Но восточные отцы разработали иной путь осмысления таинства спасения — не “юридический”, а “органический”. Вот как он выражается новомучеником архиеп. Иларионом (Троицким): “В раю люди согрешили. Их грех состоял в непослушании воле Божией, то есть в утверждении своей воли, в своеволии. Человек отвернулся от Бога, злоупотребив свободой. Грех — не преступление, не оскорбление Бога. Это болезнь и несчастье человека. Созданный в нетление и блаженство, человек мог оставаться таким лишь осуществляя волю Божию. А нарушение этого основного закона бытия имело непосредственным следствием извращение естества человеческого. Грех был потерей духовного здоровья. Человек подпал тлению, смерти и страданию. Первоначальное состояние человека само в себе носило источник блаженства. Искаженное естество само в себе получило источник страдания. От этого страдания и нужно было человека исцелить, спасти. Дело не в прощении греха и не в удовлетворении оскорбленного Бога, а в исцелении самого человека и в возвращении ему первобытного блаженства. Сам больной себя исцелить не мог… Реальным единством человечества объясняется переход Адамова греха на ветхозаветного человека. Тем же единством объясняется спасение всех во Христе. Не долги здесь перекладываются с одного на другого, но самое естество человеческое изменяется. Человечество получает новые силы. Восстановляется изначальная красота нашего естества. Начинается новое бытие. Не судится Бог с человеком на Голгофе, не самоудовлетворяется казнью Сына, но сретает и радостно лобызает возвращающегося блудного несчастного сына… Все это произошло не потому, что “заплачены” наши долги, понесено намеченное нам наказание, а потому, что от самого единения естеств в Лице Христа мы действительно стали иными. При первом творении Бог вдунул в Адама дыхание жизни и стал Адам душою живою. То же и при новом творении. Носиму дыханию бурну, сошел на апостолов и дарован был всей Церкви Дух Божий, Который стал источником новой, благодатной жизни. Дело спасения, совершенное Христом, полагается в основание новой нравственной жизни человечества — в Церкви. Если человек был болен, то теперь он исцелен и восстановляется его духовное здоровье… Мне думается, что без юридического элемента вполне можно обойтись и в области вероучения, и в области нравоучения”15.
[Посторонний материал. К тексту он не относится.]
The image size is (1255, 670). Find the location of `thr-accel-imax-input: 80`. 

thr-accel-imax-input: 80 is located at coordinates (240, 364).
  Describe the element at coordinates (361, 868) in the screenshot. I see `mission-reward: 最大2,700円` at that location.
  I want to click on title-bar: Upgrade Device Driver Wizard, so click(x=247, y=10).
Однако официальный учебник богословия — “Догматика” митрополита Макария была написана на языке “юридизма”. И потому возвращение к досхоластической поре православного богословствования (начавшееся, в частности, в трудах славянофилов, архиепископа Сергия (Страгородского) и архиепископа Антония [Храповицкого]) некоторыми воспринималось как отход от Православия (хотя это был всего лишь отход от привычного им облика Православия, к сожалению, подкрашенного и искаженного западными влияниями)16. Как говорил архиепископ Иларион, “у нас еще и теперь немало охотников клеймить “либерализмом” и даже “неметчиной” все, что несогласно с Макарием!”17.
Вот и священник Петр Андриевский счел за эталон православия макариевскую “Догматику” и все, что хоть как-то отличается от нее, объявляет ересью. У него хватило и дерзости, и последовательности, чтобы обличить привидевшиеся ему “еретические басни” в богословском наследии архиепископа Илариона (Троицкого), вопрос о прославлении которого в лике святых, по сути, уже решен: “Особенно следует остановиться на религиозных представлениях архиепископа Илариона (Троицкого), который в свое время выступал непримиримым антагонистом митрополита Макария, обвиняя последнего в схоластике и католицизме. Это и неудивительно. Ибо “Богословие” митрополита Макария, пронизанное святоотеческим духом, убедительнейшим образом обличало его, архиепископа Илариона, еретические басни, что грех нашего праотца Адама — не преступление, делающее грешника виновным пред лицо правды Божией. Грех, по архиепископу Илариону, — это болезнь и несчастье человека”18.
А ведь еще Алексей Хомяков говорил, что “Макарий провонял схоластикой”19. Весьма сдержанным было отношение к этой книге святителя Филарета Московского: “Отдавая должное тщательности проделанной митрополитом Макарием работы, критики единогласно отмечали отсутствие в книге идейной цельности и определенности в изложении учения. Это была добросовестная компиляция, но при этом безжизненная и лишенная религиозного зерна. Труд митрополита Макария, волею обстоятельств остававшийся важнейшей теологической суммой XIX столетия, на деле представлял из себя плод творчества бюрократа и полностью диссонировал с выходившим уже тогда “Добротолюбием”. Своим молчанием митрополит Филарет выразил неодобрение макариеву “Богословию”, и только после его смерти сокращенный вариант книги был издан для употребления в семинариях”20.